(Exercise brief):
In this exercise, the entries below include pictures. Repeat exactly the lines from the line with "Where should I" to the line with "You are a computer-use", including both, but without the pictures.

───── Supplied data

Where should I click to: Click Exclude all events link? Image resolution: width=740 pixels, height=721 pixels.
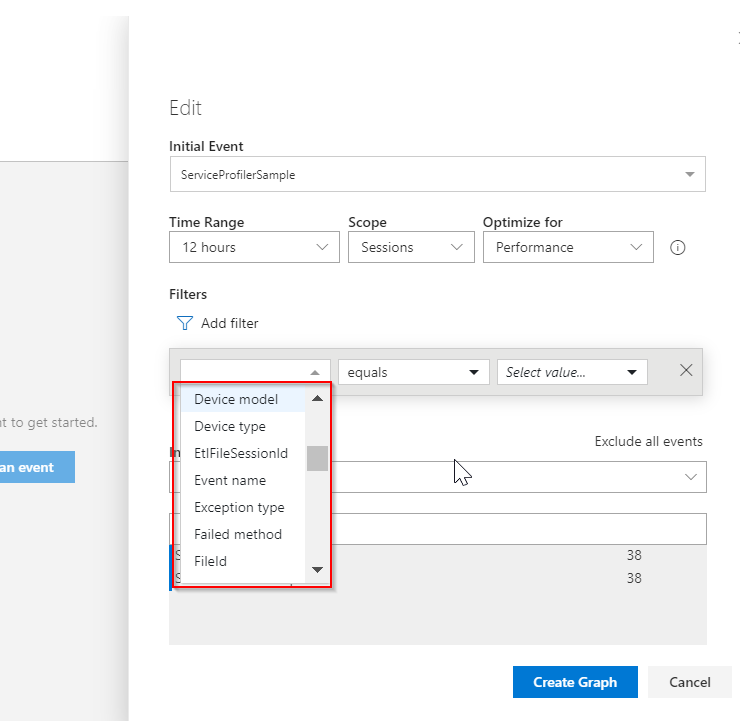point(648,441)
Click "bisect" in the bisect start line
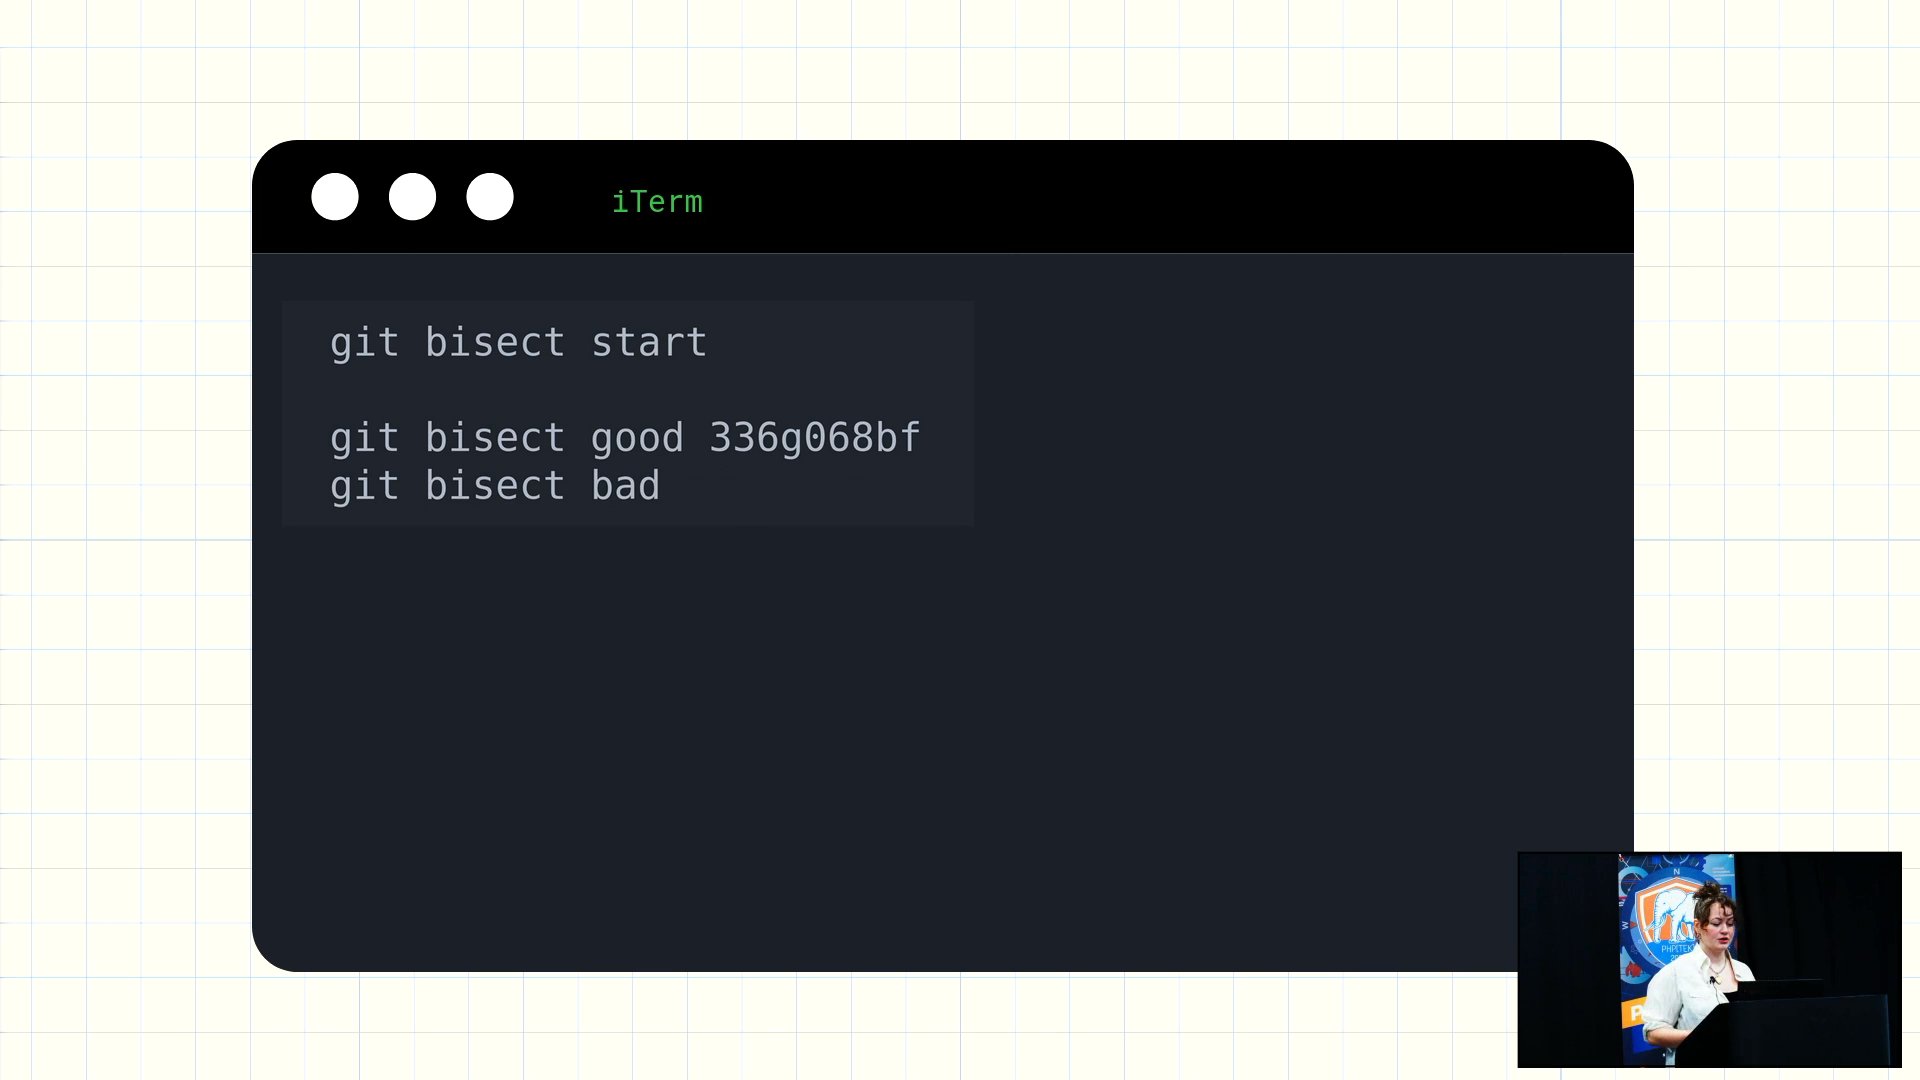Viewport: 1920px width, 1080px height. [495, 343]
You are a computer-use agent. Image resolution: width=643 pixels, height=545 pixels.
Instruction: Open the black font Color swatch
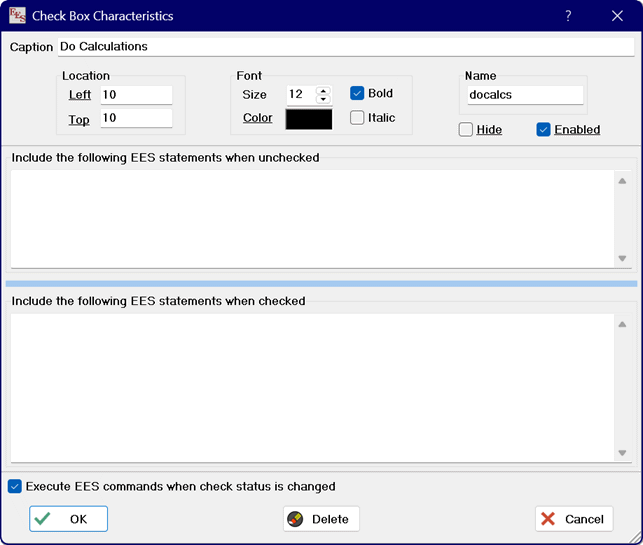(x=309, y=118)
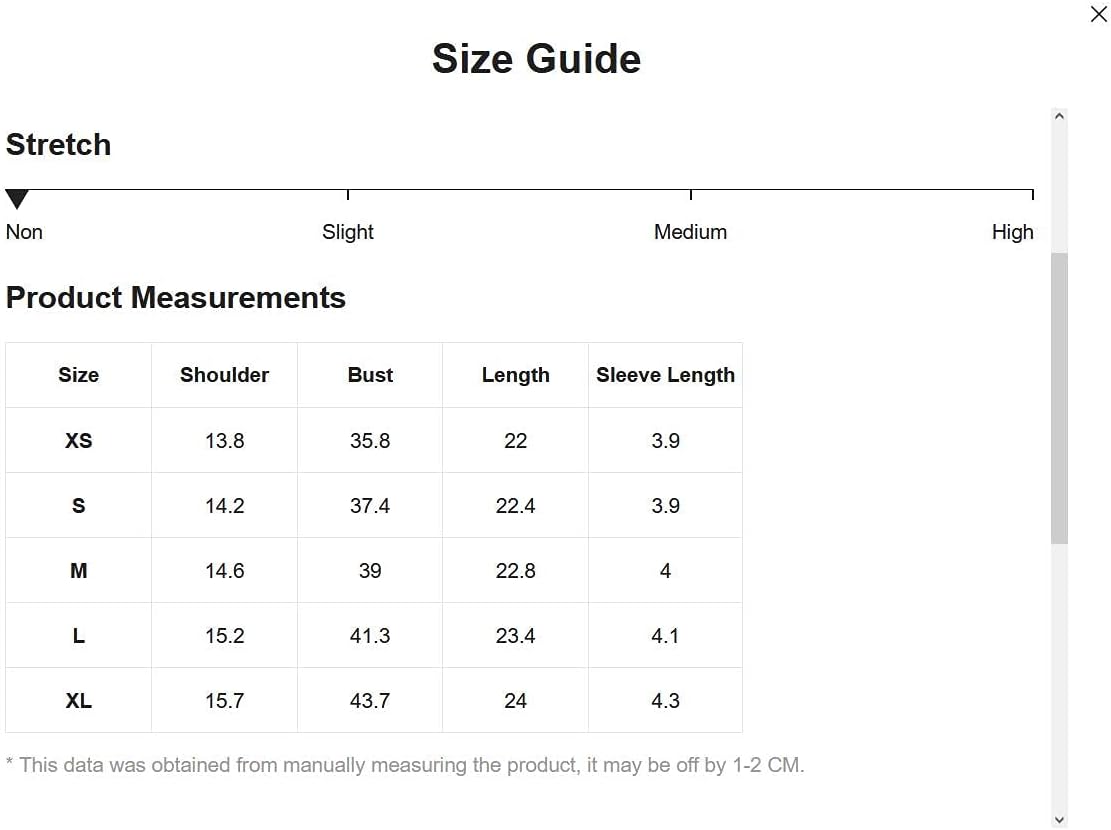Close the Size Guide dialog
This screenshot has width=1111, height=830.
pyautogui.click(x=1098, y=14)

──────────
───── Supplied data

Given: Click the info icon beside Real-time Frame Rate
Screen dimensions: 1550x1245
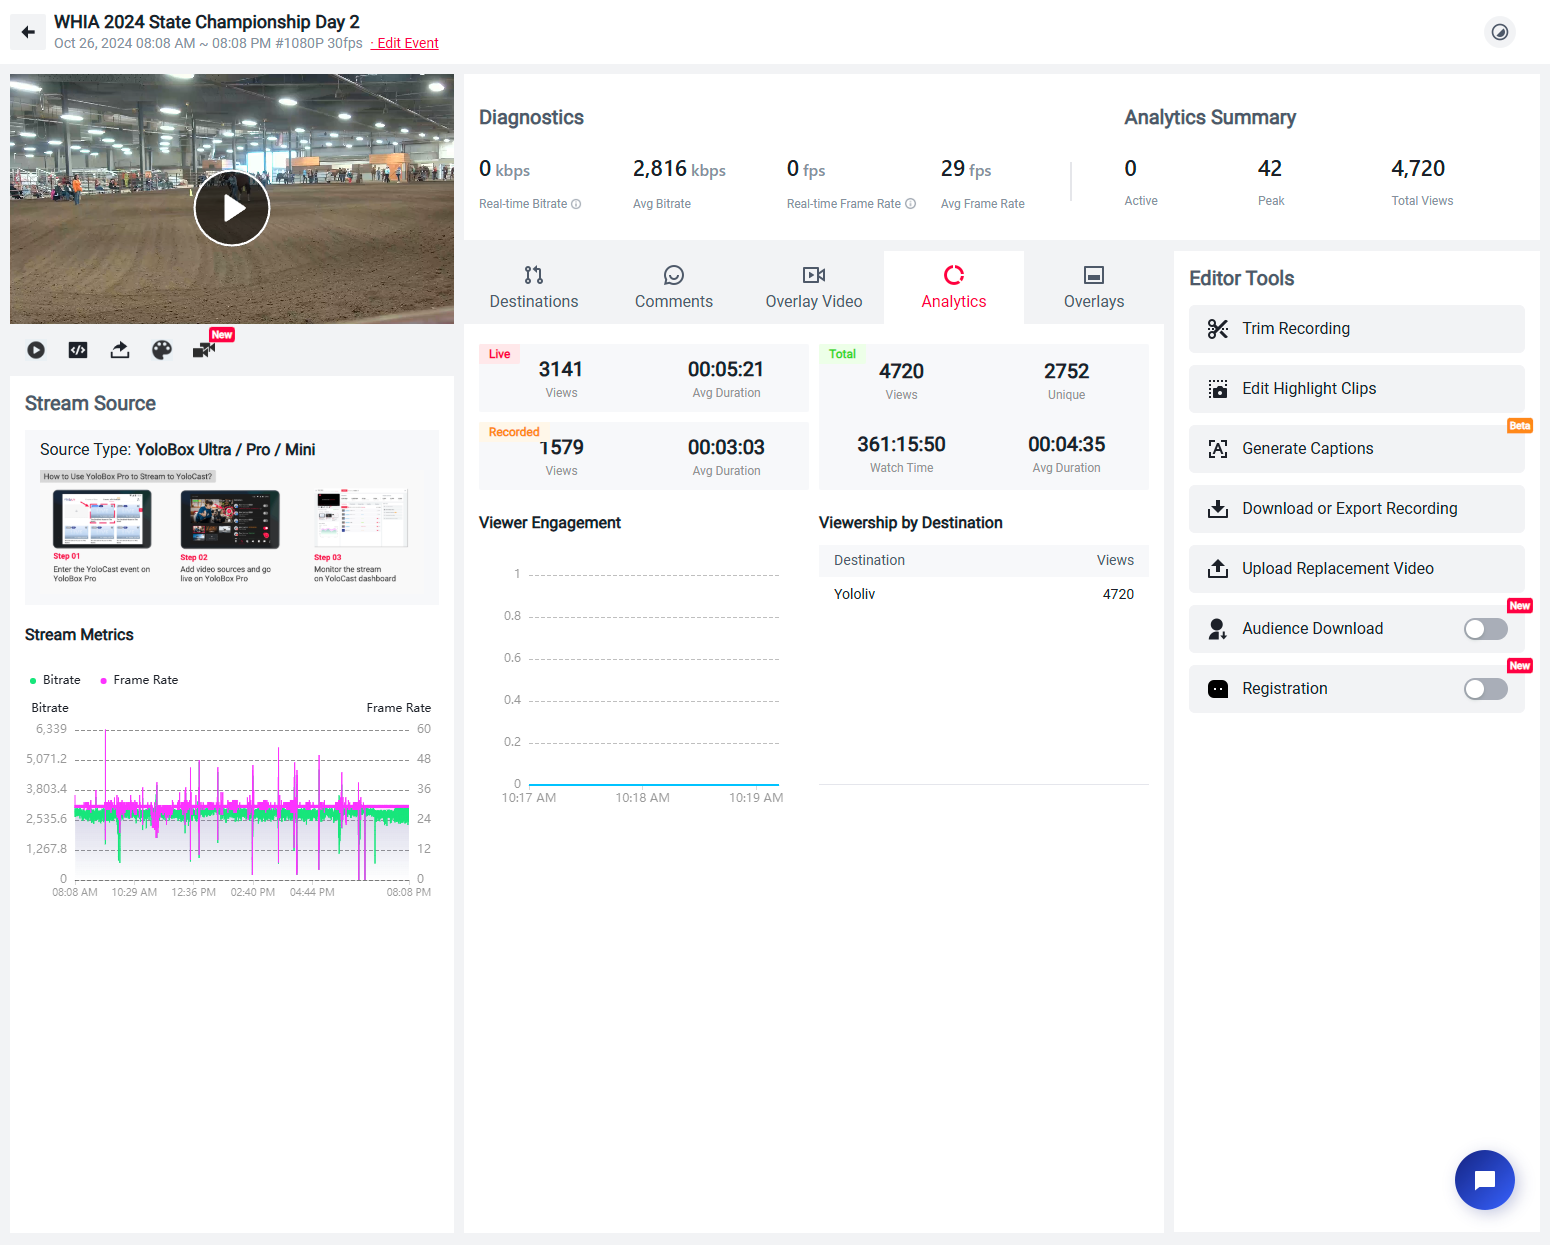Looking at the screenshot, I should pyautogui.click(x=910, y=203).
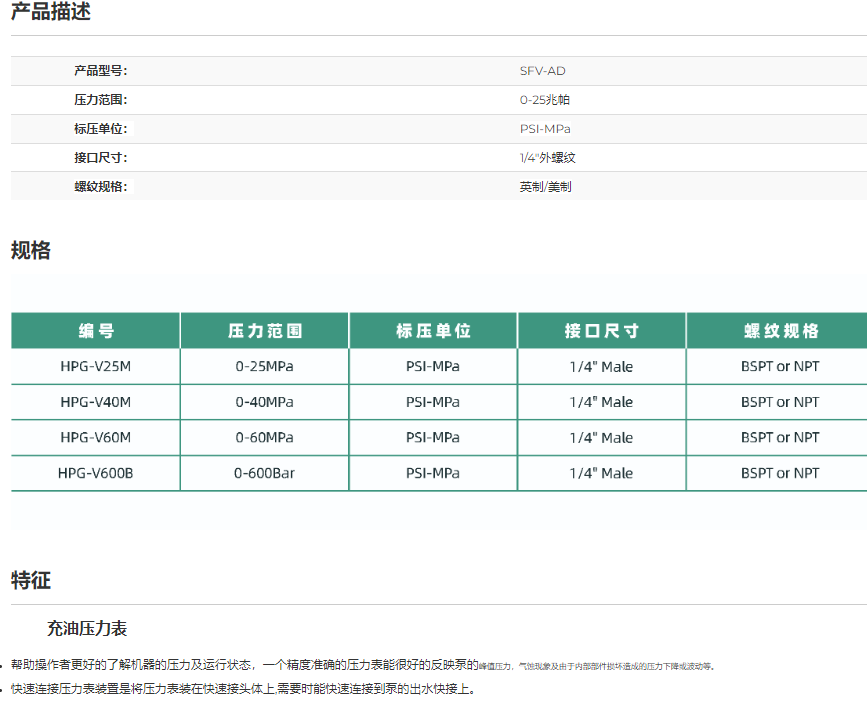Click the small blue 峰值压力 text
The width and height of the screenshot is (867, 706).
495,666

──────────
───── Supplied data

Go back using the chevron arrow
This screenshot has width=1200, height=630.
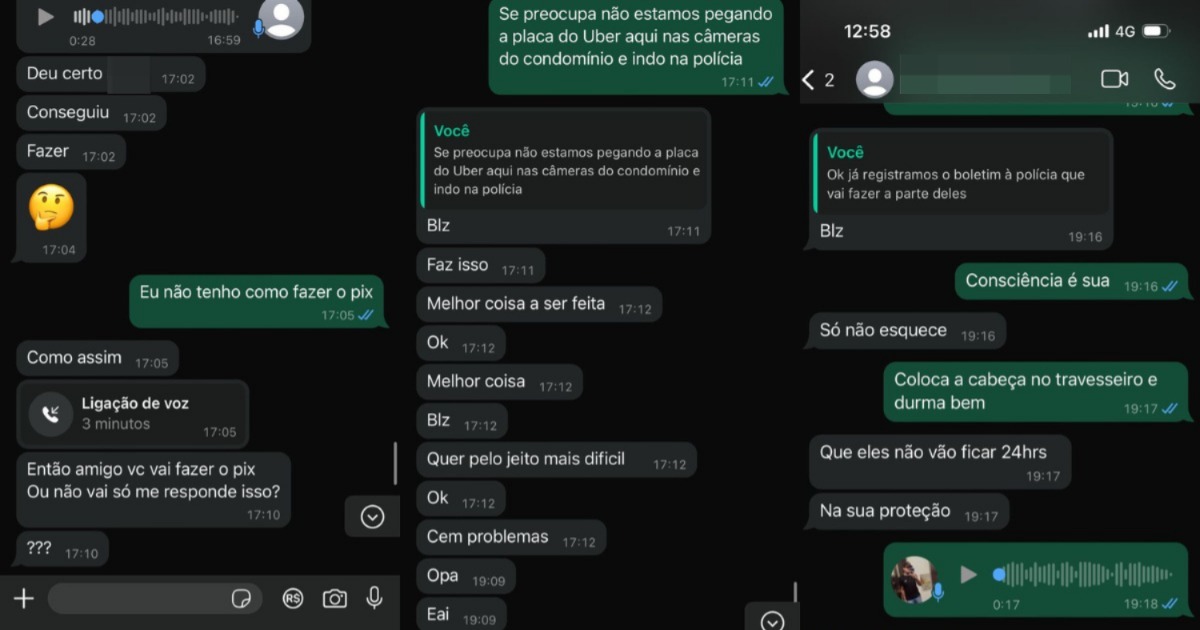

──────────

(Answer below):
Where should I click to: Click Exclude all events link? Image resolution: width=740 pixels, height=721 pixels.
point(648,441)
Click "bisect" in the bisect start line
Viewport: 1920px width, 1080px height. [495, 343]
You are a computer-use agent. Image resolution: width=643 pixels, height=545 pixels.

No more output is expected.